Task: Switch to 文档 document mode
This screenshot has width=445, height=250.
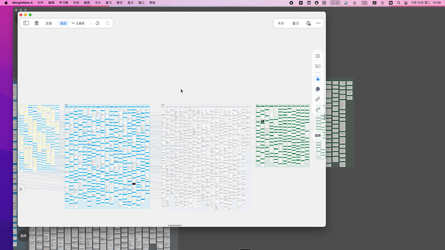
---
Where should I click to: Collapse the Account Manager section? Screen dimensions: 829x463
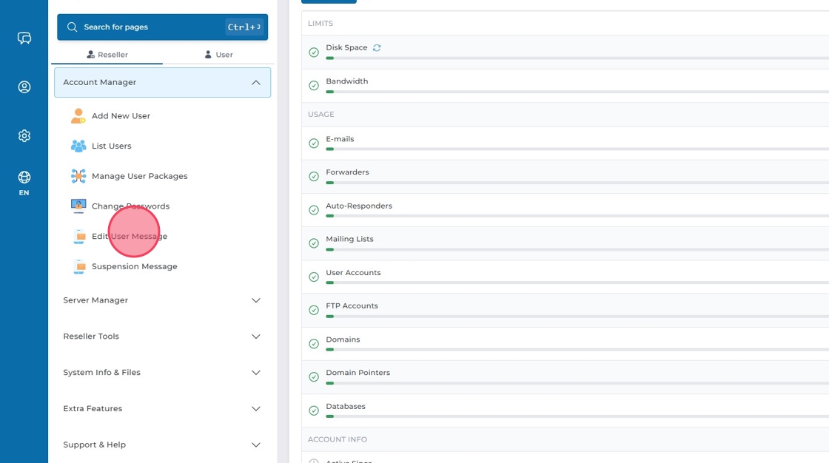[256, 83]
---
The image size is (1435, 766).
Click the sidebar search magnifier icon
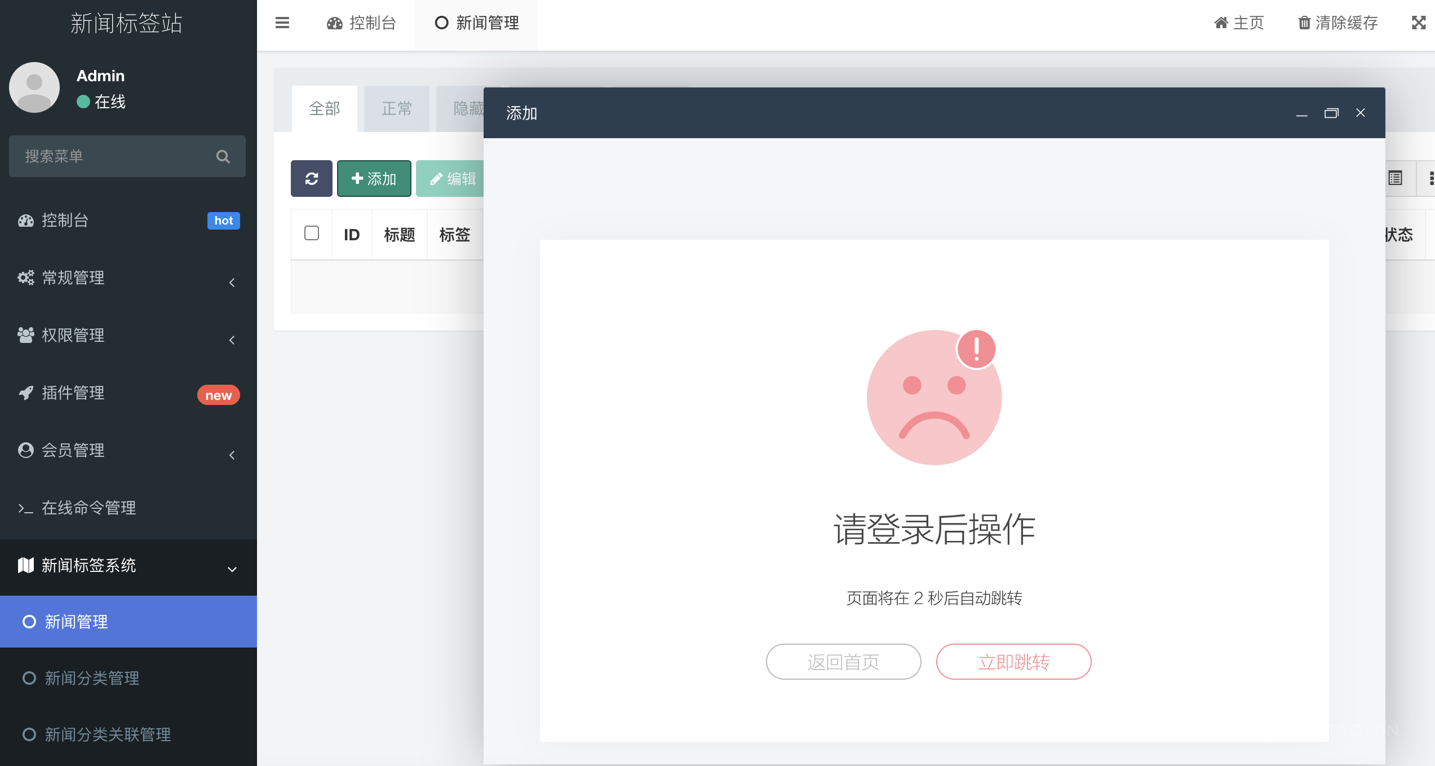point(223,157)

Task to complete ▸
Update everything in the listing from the line containing "Task: Switch to 文档 document mode" down to the line containing "This screenshot has width=445, height=250." by replacing "document mode" with "editing mode". Write out only those lines, with nothing else changed.

Result ▸
Task: Switch to 文档 editing mode
This screenshot has width=445, height=250.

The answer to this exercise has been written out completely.